Vogelschützer Andreas Ernst sorgt sich um die Wanderfalken
Taubenzüchter in Verdacht
Die einen würden sie am liebsten loswerden, die anderen schützen sie: Im Streit um die Wanderfalken, die am Schornstein der Papierfabrik nisten, hat sich Vogelschützer Andreas Ernst zu Wort gemeldet. Er habe Angst, ins Visier der Taubenzüchter zu geraten, erklärt der Hobby-Vogelkundler. "Die sind militant."
Die gute Nachricht lautet: "Der erste Jungvogel ist geschlüpft." Andreas Ernst konnte gestern bestätigen, dass die Wanderfalken im Nistkasten am Schornstein der Papierfabrik von vier Eiern das erste erfolgreich ausgebrütet haben. Ernst ist Vogelschützer aus Leidenschaft. Der 58-Jährige gehört keinem Naturschutzverband an. Das hindert den Vredener aber nicht, einen Großteil seiner Freizeit in den Vogelschutz zu investieren. "Ich habe offene Augen und kenne mich ein bisschen aus in der Natur."
2012 habe er kurz hintereinander ein Wanderfalkenmännchen und -weibchen am Schornstein der Papierfabrik beobachtet und daraufhin die Installation eines Nistkastens angeregt. Sowohl die Leitung der Papierfabrik als auch die Untere Landschaftsbehörde beim Kreis Borken hätten das Vorhaben unterstützt. Ernst zeigt Fotos von den Arbeiten mit einer Hebebühne, um den schweren, mit 40 Kilogramm Kies befüllten Kasten an Ort und Stelle zu bringen. "Die Papierfabrik hat das mit enormem finanziellen Aufwand umgesetzt", erklärt Ernst.
Störung durch Laserpointer
Er stehe in Kontakt mit der Betriebsleitung der Fabrik. "Die rufen an, wenn da wieder etwas los ist mit einem Laser." Mehrfach hatten Vogelschützer im Internet beklagt, dass die brütenden Vögel durch Laserpointer gestört würden - mutmaßlich in der Absicht, sie zu vertreiben.
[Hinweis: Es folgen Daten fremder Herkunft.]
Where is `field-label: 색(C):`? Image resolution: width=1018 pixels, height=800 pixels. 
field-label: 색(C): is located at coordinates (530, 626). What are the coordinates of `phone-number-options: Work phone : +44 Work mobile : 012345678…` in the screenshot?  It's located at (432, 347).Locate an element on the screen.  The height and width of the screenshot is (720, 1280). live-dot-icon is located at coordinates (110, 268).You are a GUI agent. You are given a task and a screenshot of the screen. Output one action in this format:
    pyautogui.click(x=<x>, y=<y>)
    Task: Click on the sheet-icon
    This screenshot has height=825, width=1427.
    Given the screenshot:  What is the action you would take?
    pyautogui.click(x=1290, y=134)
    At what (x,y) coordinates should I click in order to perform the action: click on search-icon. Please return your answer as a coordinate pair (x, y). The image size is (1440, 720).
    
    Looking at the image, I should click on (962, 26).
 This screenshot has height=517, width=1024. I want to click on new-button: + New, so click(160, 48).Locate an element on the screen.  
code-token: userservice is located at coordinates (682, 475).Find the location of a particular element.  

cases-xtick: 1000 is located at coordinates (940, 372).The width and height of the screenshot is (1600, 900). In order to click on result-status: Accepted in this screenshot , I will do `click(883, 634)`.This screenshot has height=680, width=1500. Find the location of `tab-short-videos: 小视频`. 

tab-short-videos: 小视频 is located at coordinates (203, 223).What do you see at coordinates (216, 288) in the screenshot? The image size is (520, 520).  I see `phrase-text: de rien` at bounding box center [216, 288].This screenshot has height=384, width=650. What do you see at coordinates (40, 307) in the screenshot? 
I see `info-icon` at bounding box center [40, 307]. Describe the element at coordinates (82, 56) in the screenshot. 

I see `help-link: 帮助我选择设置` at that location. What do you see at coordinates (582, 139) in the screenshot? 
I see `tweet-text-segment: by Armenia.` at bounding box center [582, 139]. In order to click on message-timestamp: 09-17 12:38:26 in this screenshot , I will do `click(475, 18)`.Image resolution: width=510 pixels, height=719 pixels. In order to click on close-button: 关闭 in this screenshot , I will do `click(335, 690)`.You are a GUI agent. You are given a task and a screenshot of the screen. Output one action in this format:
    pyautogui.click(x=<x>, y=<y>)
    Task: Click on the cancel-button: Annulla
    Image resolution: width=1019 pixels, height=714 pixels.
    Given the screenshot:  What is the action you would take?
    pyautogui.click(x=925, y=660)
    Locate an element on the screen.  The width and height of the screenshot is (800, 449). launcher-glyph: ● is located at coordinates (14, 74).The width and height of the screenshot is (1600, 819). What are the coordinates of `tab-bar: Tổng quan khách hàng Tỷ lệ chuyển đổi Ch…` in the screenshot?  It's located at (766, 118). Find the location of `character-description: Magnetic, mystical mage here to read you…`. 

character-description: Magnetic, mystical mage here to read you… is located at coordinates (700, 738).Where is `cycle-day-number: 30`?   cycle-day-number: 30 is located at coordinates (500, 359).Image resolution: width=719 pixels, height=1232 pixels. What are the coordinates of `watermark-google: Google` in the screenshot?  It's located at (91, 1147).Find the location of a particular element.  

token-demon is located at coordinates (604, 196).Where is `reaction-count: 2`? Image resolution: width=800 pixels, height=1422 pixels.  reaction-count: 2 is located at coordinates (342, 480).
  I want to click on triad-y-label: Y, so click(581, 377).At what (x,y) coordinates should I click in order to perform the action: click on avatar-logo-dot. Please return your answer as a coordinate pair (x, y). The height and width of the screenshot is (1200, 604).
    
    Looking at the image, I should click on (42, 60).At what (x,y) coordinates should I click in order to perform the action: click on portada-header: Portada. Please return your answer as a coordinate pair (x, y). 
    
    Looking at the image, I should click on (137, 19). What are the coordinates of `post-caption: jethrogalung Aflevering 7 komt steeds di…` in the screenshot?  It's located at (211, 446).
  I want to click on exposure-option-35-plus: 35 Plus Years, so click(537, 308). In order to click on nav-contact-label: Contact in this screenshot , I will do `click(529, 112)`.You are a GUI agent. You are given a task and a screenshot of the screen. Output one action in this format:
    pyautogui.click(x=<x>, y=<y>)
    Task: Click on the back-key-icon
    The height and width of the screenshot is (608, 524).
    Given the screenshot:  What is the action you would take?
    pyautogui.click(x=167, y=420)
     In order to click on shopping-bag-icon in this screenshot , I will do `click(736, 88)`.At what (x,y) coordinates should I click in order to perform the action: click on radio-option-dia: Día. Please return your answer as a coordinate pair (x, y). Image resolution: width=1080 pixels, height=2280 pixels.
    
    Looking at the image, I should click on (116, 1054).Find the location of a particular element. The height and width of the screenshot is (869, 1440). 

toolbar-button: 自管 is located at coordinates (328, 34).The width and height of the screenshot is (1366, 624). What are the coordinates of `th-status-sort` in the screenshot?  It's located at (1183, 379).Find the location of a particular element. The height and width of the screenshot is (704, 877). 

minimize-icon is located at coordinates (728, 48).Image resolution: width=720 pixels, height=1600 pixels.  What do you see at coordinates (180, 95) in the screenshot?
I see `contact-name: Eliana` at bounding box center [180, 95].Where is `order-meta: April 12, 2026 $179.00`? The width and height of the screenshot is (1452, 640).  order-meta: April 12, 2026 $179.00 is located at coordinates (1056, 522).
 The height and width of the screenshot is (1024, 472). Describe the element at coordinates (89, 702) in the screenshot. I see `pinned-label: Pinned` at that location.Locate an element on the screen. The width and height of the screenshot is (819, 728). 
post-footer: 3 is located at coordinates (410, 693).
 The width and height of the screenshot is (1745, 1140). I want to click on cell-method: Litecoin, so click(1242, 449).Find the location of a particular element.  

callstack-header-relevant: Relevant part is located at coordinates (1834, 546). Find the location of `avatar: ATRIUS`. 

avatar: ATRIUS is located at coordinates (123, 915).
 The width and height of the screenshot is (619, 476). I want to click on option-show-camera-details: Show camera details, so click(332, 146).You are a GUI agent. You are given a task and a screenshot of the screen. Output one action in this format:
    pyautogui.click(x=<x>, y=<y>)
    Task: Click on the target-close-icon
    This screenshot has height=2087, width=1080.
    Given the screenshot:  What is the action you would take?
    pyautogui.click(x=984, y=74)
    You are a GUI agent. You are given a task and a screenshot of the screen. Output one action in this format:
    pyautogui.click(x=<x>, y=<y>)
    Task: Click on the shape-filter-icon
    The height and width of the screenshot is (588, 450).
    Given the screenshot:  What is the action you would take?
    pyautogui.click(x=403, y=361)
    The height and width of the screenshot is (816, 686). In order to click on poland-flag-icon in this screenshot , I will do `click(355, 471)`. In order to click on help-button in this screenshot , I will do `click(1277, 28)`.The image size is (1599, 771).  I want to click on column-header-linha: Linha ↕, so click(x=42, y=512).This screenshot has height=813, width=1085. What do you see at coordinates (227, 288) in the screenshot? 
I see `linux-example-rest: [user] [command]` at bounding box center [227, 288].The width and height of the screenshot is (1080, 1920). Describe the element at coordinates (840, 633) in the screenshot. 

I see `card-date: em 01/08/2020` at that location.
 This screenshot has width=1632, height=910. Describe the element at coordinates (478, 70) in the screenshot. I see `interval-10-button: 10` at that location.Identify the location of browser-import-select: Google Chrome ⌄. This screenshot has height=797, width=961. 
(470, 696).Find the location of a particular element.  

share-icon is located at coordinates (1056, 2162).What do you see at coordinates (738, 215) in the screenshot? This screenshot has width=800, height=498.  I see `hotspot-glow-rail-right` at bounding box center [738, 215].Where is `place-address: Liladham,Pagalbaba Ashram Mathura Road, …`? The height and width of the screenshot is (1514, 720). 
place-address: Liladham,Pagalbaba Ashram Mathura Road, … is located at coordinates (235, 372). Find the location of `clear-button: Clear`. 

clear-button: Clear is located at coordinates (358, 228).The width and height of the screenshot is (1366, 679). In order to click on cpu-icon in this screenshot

Ernst hat Taubenzüchter im Verdacht: "Das versuchen die seit drei Jahren, völlig ohne Erfolg." Zuletzt sei das am 6. März passiert.
Die Falken ließen sich aber so nicht vertreiben, sie kämen spätestens nachts zurück. Einzig erzielter Effekt für die Taubenzüchter aus seiner Sicht: "Das alles kostet mich Nerven, kostet die Züchter Nerven, und die machen sich strafbar." Auch mit Kontaktgift präparierte Taubenkadaver, die gefunden wurden, gingen seiner Ansicht nach auf das Konto von Züchtern. "Es sind nicht alle, aber einige", sagt er. "Die sind militant und machen vor gar nichts Halt!"
Gut gegen Taubenkot
Peter Pavlovic von der Unteren Landschaftsbehörde beim Kreis Borken bestätigt das. "Sie würden nicht glauben, welche Methoden die alle erfinden, um die Wanderfalken von ihren Tauben fernzuhalten", erklärte er auf Anfrage. Pavlovic erinnert an Strafverfahren und Hausdurchsuchungen im Zusammenhang mit Giftködern, die in früheren Jahren entdeckt wurden.
Er habe die Initiative von Ernst begrüßt, erklärt er, "weil wir in dem Gebiet schon länger Probleme mit verwilderten Haustauben hatten." Der Kot der Tauben habe zunehmend hygienische Probleme bereitet. Die Wanderfalken indes seien nicht ausgewildert worden, betont er, sondern aus Süddeutschland eingewandert. "Es gibt nirgendwo in Deutschland legale Auswilderungen."
Wanderfalken
Wanderfalken stehen unter Naturschutz. In Nordrhein-Westfalen waren die Vögel in den 1970er-Jahren zwischenzeitlich ausgestorben. Grund: das Insektizid DDT. Im Kreis Borken gibt es laut Peter Pavlovic fünf bis sieben Brutpaare, „die nicht jedes Jahr erfolgreich brüten“.
Im Sturzflug erreicht der Wanderfalke bis zu 320 Kilometer pro Stunde. Beutetiere sind zu 98 Prozent Vögel, meist Tauben, Stare, aber auch Enten, Pirole, Goldregenpfeifer – und mitunter Fledermäuse. Als Jagdposten suchen sich die Wanderfalken den jeweils höchsten Punkt, gejagt wird im Flug.